Covered entities may provide drugs purchased through the 340B Discount Drug Program to all eligible patients of that covered entity, regardless of a patient’s payer status. In order to be a “patient” of a specific covered entity, an individual (1) must have an established relationship with the covered entity such that the covered entity maintains records of the individual’s care; and (2) must receive care from a professional employed by or contracted with the covered entity such that responsibility for the care remains with the covered entity. Under the guidelines, an individual is not considered a patient of the covered entity if the individual only is dispensed a drug for the patient to take at home.
Of course, there are limitations. Drugs dispensed under a 340B discount are prohibited from also being further discounted through a Medicaid rebate. The covered entity is responsible to monitor and ensure compliance with this “duplicate discount prohibition,” even if the drugs are dispensed through a separate pharmacy the covered entity has contracted with for services.
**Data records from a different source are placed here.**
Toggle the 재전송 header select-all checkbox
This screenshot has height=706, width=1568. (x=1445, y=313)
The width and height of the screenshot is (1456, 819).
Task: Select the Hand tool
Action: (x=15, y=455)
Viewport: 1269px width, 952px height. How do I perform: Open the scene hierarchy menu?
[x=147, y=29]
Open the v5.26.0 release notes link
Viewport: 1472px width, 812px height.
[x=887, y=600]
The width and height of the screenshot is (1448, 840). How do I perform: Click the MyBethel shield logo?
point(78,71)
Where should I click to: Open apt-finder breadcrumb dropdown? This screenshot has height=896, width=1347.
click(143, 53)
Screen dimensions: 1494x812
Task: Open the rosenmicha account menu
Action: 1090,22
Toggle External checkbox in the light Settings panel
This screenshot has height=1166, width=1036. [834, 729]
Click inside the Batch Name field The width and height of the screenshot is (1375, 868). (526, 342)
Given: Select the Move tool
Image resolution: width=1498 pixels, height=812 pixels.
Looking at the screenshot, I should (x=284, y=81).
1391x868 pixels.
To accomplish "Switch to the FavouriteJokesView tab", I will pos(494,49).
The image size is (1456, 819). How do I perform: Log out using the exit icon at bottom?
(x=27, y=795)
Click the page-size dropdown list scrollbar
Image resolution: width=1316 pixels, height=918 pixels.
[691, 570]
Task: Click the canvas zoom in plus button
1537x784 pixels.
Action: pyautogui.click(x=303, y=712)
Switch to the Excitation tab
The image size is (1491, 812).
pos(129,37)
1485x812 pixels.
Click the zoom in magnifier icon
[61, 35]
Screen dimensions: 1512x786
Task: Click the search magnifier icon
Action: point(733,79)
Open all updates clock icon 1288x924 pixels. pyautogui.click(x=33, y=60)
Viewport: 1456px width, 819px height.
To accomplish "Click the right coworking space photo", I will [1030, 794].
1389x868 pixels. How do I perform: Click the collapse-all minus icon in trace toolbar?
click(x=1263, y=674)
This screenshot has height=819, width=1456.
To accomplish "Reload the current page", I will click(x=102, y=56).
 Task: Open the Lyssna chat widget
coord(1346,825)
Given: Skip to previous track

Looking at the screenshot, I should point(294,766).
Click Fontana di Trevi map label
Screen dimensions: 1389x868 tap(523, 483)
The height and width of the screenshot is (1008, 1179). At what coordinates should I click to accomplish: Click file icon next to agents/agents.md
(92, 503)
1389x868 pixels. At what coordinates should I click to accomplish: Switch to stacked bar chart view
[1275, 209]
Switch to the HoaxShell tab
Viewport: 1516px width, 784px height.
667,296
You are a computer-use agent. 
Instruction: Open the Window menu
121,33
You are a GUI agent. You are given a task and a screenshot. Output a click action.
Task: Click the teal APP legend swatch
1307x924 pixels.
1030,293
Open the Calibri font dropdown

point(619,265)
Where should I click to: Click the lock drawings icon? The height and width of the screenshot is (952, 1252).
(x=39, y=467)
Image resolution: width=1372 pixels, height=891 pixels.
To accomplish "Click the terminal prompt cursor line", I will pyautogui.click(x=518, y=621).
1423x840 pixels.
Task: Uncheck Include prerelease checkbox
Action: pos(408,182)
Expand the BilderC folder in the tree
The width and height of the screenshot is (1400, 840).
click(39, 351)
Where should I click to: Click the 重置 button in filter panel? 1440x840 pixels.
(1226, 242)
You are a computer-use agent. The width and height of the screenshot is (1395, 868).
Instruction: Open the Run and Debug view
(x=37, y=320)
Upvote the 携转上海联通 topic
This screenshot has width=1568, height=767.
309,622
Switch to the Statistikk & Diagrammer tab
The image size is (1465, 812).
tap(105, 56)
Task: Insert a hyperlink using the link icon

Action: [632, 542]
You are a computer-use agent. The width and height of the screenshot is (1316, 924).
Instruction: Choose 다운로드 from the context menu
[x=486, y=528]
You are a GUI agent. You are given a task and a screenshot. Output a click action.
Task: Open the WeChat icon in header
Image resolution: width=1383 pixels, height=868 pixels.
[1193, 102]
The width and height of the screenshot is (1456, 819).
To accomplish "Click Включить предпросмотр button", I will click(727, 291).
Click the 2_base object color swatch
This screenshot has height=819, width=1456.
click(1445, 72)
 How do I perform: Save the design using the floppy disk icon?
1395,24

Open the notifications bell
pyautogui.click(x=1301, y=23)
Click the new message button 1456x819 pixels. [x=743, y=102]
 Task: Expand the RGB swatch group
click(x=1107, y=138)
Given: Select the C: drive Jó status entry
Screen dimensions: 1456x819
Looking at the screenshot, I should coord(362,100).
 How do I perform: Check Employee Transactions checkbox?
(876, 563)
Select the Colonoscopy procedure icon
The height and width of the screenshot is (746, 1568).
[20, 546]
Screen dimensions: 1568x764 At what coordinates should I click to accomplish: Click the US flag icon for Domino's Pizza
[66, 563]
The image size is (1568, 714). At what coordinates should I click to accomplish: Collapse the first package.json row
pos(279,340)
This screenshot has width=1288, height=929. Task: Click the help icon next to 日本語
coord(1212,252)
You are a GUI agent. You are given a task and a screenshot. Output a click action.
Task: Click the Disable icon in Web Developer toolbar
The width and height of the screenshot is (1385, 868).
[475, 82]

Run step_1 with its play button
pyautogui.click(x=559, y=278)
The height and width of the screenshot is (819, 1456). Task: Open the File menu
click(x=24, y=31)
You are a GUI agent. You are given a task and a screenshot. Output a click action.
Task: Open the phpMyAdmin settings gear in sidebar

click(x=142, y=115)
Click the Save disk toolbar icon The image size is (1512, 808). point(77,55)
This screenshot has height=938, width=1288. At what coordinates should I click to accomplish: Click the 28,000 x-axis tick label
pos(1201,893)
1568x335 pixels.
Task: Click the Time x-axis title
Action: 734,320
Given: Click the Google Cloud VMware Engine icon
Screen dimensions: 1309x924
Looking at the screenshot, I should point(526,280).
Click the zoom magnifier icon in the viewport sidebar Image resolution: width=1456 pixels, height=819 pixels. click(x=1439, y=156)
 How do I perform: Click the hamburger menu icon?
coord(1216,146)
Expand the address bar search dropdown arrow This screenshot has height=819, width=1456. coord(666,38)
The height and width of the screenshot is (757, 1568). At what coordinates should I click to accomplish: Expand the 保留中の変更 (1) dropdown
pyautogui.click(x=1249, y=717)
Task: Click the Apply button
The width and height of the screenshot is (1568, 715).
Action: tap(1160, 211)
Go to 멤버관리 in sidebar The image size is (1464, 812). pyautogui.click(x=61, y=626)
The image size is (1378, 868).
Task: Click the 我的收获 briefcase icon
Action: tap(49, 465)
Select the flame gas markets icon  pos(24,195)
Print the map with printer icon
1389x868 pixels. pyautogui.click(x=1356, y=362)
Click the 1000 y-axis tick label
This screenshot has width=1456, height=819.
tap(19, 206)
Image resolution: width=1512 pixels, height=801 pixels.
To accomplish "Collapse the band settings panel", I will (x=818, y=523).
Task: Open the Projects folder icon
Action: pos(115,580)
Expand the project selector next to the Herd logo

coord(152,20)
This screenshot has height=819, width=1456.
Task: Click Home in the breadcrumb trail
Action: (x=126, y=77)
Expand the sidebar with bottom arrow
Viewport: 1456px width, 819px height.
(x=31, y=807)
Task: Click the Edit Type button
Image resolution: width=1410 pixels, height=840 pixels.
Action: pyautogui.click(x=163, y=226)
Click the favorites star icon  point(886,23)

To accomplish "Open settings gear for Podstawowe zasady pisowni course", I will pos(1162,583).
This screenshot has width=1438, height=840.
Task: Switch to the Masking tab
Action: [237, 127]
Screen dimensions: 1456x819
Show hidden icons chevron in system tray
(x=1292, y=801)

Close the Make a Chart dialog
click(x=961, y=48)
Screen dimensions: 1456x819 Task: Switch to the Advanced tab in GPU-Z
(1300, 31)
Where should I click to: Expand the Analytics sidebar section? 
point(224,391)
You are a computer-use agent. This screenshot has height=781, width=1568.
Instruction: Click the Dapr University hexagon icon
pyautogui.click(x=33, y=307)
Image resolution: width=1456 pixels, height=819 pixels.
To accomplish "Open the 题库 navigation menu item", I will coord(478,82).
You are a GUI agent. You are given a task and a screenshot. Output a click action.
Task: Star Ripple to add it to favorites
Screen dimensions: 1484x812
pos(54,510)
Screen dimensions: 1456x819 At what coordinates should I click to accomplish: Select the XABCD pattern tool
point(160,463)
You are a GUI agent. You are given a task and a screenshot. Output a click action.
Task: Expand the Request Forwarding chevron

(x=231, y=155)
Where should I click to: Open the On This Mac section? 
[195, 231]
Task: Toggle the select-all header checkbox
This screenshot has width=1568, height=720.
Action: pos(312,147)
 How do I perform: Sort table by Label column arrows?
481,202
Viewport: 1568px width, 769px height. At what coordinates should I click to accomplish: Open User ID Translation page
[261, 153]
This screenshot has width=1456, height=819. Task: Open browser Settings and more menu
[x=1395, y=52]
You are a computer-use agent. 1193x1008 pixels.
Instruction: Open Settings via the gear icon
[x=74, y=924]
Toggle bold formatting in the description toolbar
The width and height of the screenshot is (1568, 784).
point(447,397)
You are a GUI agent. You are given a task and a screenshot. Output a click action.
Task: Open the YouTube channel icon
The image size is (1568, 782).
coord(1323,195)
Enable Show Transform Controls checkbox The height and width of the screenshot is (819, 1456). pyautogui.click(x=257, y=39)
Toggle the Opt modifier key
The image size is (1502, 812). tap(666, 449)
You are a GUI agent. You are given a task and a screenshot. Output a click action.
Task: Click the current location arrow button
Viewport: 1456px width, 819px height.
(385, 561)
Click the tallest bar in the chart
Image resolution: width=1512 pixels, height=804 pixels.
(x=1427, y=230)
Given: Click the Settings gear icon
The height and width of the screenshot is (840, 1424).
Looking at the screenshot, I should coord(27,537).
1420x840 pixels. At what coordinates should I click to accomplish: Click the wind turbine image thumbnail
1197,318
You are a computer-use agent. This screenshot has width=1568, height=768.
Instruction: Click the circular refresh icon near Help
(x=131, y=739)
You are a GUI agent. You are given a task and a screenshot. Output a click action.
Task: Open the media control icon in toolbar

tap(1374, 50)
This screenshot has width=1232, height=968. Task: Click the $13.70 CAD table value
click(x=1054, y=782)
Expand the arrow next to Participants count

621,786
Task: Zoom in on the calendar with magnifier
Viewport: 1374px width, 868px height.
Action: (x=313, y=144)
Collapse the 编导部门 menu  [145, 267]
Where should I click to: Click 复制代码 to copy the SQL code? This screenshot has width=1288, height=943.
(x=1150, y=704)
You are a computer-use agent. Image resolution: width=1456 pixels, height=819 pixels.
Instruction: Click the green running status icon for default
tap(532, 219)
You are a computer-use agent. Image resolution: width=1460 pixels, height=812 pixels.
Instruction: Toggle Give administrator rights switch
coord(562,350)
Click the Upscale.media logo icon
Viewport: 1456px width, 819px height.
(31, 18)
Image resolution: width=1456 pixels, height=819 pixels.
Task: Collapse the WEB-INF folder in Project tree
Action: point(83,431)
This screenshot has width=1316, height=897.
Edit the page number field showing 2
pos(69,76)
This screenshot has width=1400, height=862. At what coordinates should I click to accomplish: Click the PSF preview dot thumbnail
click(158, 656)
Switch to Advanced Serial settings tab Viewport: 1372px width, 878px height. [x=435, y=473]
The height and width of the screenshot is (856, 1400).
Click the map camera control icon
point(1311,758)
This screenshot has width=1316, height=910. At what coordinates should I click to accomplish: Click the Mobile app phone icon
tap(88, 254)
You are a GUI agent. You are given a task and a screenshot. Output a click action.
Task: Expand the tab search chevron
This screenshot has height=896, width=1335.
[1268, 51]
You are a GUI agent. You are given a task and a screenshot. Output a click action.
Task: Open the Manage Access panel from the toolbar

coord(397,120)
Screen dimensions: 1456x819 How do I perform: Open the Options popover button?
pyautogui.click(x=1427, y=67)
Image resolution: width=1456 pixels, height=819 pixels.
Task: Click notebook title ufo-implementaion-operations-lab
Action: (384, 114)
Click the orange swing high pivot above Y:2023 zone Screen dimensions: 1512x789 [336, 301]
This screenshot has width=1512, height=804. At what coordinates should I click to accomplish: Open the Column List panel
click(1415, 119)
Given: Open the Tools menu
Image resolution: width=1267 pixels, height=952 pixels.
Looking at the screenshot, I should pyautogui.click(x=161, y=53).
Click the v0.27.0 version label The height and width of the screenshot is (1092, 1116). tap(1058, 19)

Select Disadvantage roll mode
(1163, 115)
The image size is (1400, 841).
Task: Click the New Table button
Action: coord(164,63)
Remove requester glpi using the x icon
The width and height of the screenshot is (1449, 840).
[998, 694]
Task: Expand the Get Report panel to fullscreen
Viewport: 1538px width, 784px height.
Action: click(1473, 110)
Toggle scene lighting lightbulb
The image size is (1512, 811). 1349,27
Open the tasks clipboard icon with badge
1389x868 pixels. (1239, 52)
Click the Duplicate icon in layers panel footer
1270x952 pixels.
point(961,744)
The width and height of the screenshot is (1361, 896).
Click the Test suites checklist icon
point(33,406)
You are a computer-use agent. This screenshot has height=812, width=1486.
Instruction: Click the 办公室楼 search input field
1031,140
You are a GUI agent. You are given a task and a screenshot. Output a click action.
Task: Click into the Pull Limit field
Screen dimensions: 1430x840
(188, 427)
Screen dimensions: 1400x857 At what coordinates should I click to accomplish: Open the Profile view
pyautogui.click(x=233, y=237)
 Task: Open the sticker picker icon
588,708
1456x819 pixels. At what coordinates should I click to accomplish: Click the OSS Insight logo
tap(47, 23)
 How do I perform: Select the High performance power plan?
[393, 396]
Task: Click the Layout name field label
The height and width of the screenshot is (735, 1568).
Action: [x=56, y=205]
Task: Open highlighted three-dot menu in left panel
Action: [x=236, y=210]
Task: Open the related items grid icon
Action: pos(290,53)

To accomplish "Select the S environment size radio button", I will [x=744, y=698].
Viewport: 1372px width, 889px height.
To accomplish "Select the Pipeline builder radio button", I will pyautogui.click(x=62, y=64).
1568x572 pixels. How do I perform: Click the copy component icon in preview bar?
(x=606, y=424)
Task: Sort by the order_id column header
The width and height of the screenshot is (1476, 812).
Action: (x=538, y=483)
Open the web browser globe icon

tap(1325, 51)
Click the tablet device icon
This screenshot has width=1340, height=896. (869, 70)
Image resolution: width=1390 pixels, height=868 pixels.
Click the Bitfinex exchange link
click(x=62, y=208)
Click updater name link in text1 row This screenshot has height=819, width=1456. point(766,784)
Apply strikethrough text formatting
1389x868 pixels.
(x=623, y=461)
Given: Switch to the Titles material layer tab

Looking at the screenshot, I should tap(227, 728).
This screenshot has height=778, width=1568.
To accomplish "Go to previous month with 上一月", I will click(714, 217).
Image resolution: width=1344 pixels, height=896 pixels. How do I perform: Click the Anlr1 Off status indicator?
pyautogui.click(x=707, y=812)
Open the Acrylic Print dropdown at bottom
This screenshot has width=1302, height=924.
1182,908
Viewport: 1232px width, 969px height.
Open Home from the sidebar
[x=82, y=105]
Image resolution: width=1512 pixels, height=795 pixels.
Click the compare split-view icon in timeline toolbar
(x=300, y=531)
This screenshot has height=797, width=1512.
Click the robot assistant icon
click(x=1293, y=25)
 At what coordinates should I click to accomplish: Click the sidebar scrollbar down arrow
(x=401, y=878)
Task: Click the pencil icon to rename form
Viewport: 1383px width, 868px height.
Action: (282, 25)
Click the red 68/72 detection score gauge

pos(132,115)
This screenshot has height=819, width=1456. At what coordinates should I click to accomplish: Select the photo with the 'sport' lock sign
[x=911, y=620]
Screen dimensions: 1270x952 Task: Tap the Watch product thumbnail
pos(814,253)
Pharmacies contracted to provide the discount drugs to a covered entities’ patients must provide the covered entity with quarterly financial statements, a detailed status report of collections, and a summary of dispensing records. Further, in order to prevent diversion, each covered entity and pharmacy must maintain a tracking system.
In 2018, the US Government Accountability Office noticed that the 340B Discount Drug Program was subject to abuse and recommended improved federal oversight of the program. Only some covered entities pass on the full 340B discount to the patients. The remainder profit by prescribing discounted medicines purchased through the 340B Program to patients who have insurance and can pay full price. The US Government Accountability Office made 7 recommendations to the Federal Health Resources and Services Administration (“HRSA”) to shore up the 340B Discount Drug Program:
- Covered entities should register contract pharmacies for each site of the entity for which a contract exists.
- HRSA should issue guidance to covered entities on the prevention of duplicate discounts.
- HRSA should incorporate an assessment of covered entities’ compliance with the prohibition on duplicate discounts.
- HRSA should issue guidance on a look back period following to assess noncompliance.
- Covered entities should be required to specify their methodology for identifying the full scope of noncompliance identified during an audit.
- HRSA should require covered entities to provide evidence that their corrective action plans have been successfully implemented prior to closing audits.
- HRSA should issue more specific guidance to covered entities regarding contract pharmacy oversight, including the scope and frequency of such oversight.
These recommendations are under advisement, and HRSA has requested regulatory authority to enforce the program in the 2021 federal budget.
In the meantime, and in addition to all other responsibilities a covered entity might have for participation, each 340B Drug Pricing Program covered entities must ensure program integrity and maintain accurate records documenting compliance with all 340B Program requirements. Each program must annually recertify that it has reviewed its program responsibilities and re-attest to being in full compliance.
Covered entities are also subject to audit by drug manufacturers or the federal government. Failure to comply may subject the covered entity liable to manufacturers for refunds of discounts or cause the covered entity to be removed from participation in the 340B Drug Discount Program.